According to the bill’s sponsor, Assemblywoman Buffy Wicks, a Democrat from Oakland, the measure could become a lifeline to local news outlets that have been watching their advertising revenue plunge in recent years. This money, of course, has moved to platforms such as Facebook or Instagram.
"As news consumption has moved online, community news outlets have been downsized and are closing at an alarming rate," Wicks said at a hearing on the bill earlier this month. She said more than 100 news organizations have closed down in the past decade.
Warning ignored
"Every day, journalism plays an essential role in California and in local communities, and the ability of local news organizations to continue to provide the public with critical information about their communities and enabling publishers to receive fair market value for their content that is used by others will preserve and ensure the sustainability of local and diverse news outlets," the bill reads.

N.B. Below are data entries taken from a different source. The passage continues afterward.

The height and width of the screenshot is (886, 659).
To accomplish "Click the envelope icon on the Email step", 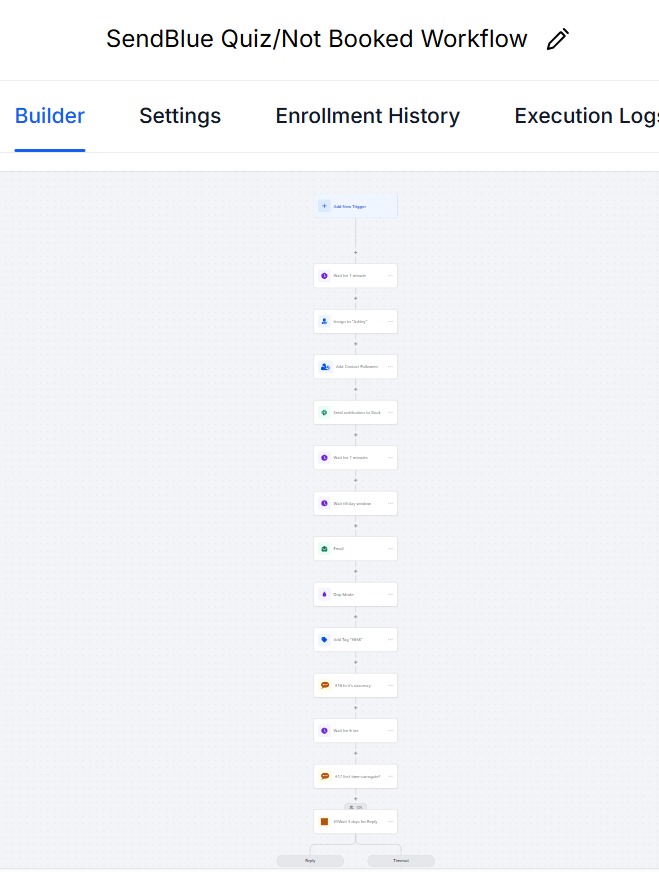I will click(x=324, y=549).
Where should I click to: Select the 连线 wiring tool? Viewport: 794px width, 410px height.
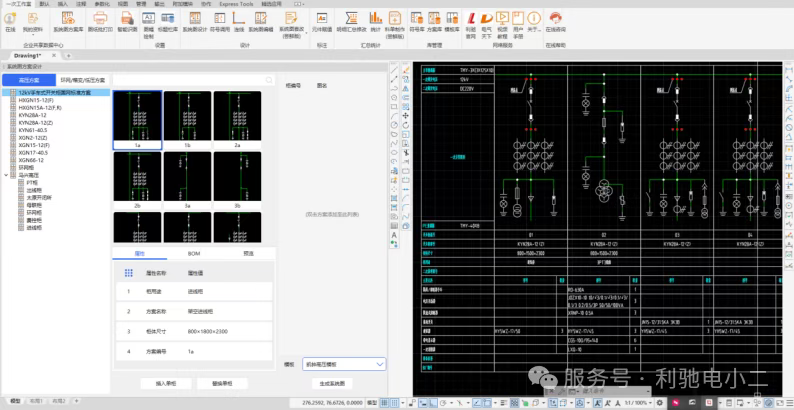click(240, 21)
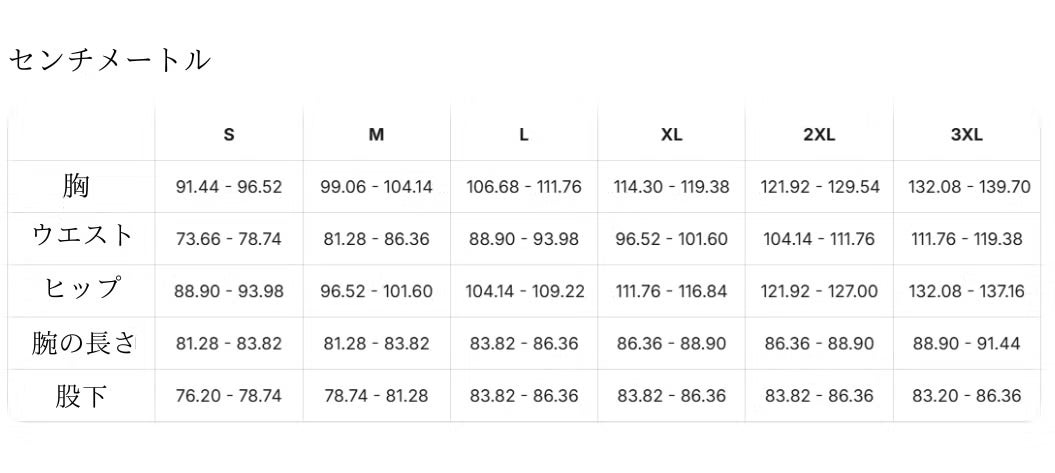Screen dimensions: 1055x473
Task: Click the L size column header
Action: [524, 135]
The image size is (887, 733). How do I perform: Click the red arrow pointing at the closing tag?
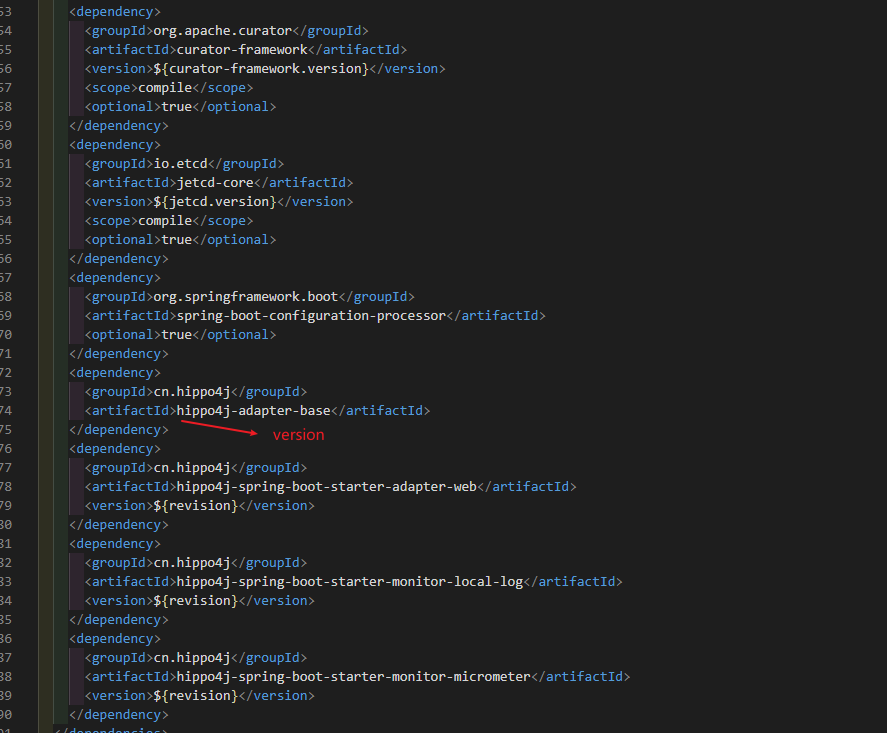coord(218,426)
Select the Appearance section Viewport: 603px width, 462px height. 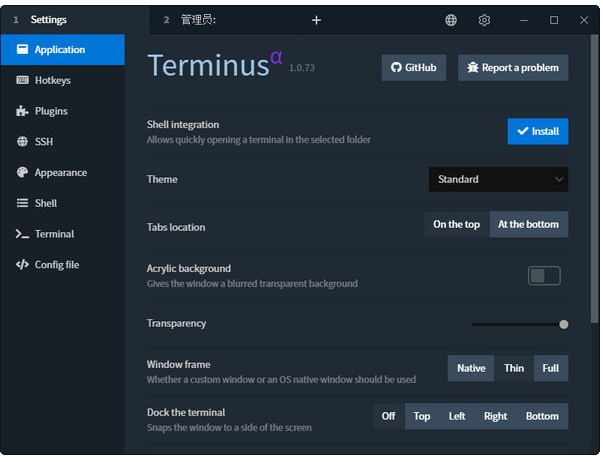click(60, 172)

However, Meta, the parent company for both Facebook and Instagram, has – not for the first time – reacted by deploying its favorite weapon, a threat. The firm’s spokesman said on Twitter that the legislation would force Meta to block the sharing of news articles on both social media sites in California.
"If the Journalism Preservation Act passes, we will be forced to remove news from Facebook and Instagram, rather than pay into a slush fund that primarily benefits big, out-of-state media companies under the guise of aiding California publishers," Andy Stone, a spokesman for Meta, said on Wednesday.

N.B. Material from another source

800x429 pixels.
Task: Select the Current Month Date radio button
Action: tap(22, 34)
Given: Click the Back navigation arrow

"Meta’s threat to take down news is undemocratic and unbecoming. We have seen this in their playbook before."
Danielle Coffey.
Meta has also argued that the journalism industry’s hard times actually predate the rise of social media, and that news makes up less than 3% of most Facebook users’ feeds.

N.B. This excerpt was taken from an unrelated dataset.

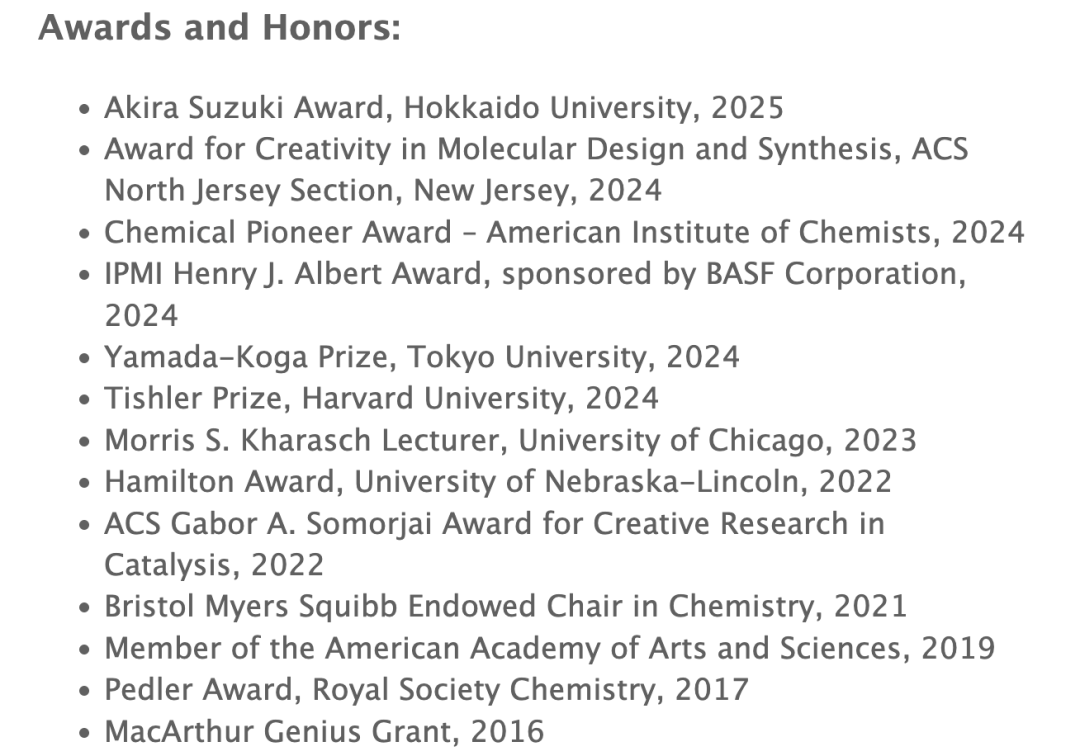
Task: Select the Chemical Pioneer Award entry
Action: [564, 232]
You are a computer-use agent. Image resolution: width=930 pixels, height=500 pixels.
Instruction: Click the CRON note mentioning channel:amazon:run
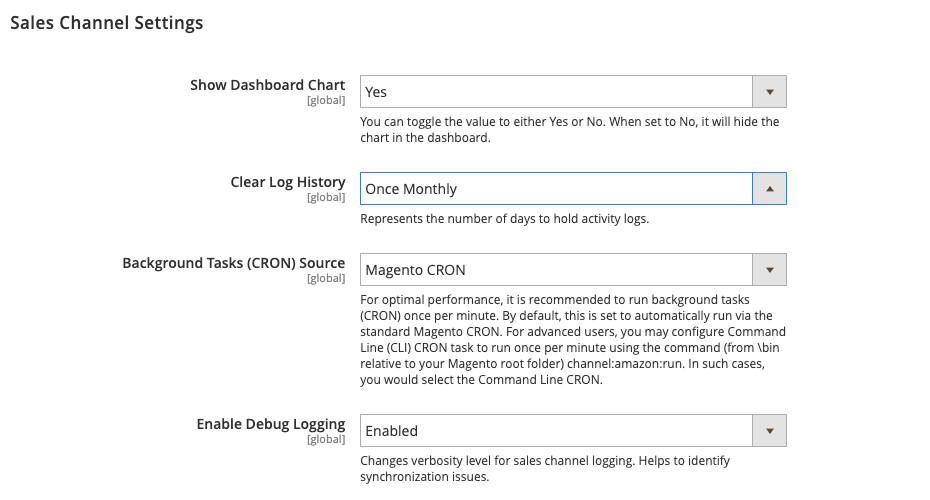[x=573, y=340]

But the California State Assembly ignored the warning and voted 46-6 to pass the bill and advance it to the State Senate. Before the vote, media organizations poured harsh criticism on Meta’s efforts to suppress the initiative.
“Meta’s threat to take down news is undemocratic and unbecoming. We have seen this in their playbook before and they have been publicly admonished in other countries for this behavior,” Danielle Coffey, executive vice president of the News Media Alliance trade group, said in a statement.
Australia as an example
Indeed, another tech giant, Google, has blocked news links for about five weeks in Canada in anticipation of the passing of the Bill C-18, which would require tech firms to pay publishers for linking to or otherwise repurposing their content online.
Meta is reportedly preparing to do the same. Reporters Without Borders, an international organization advocating freedom of the press and freedom of information, earlier called the company’s threats an “unacceptable blackmail.”
Matt Pearce, a reporter at Los Angeles Times, also attacked Meta for the company’s attitude to the news media and its survival.
“This is why journalists need to forge ahead with holding the platforms accountable with bills like CJPA. The platforms have skimmed from our work, bought off publishers with ‘charitable’ grants, then act like bullies the moment they face accountability,” Pearce said in a Twitter thread.
Australia’s example can be inspiring. In 2021, Big Tech firms were also threatening the country over its proposed law that would have forced companies like Facebook to pay publishers for linking to their stories. Facebook even blocked all news on its platform in Australia.
A compromise was quickly reached, and the changes meant that the Australian government would not apply the new rules to Facebook (now rebranded as Meta) if the firm demonstrated it had signed enough deals with media outlets to pay them for content.
More than two years later, it’s clear that Australia’s news media has reasons to celebrate the government’s decision not to back down.
Deals struck between Google and Facebook and the country’s media companies have injected over $140 million into Australian journalism in around a year, according to Rod Sims, the former chair of the Australian Competition and Consumer who initiated the bill.
The Poynter Institute for Media Studies in Florida reported last year that outlets throughout Australia were now hiring droves of new reporters. Thanks to the deals struck, there are even too many job vacancies in news organizations.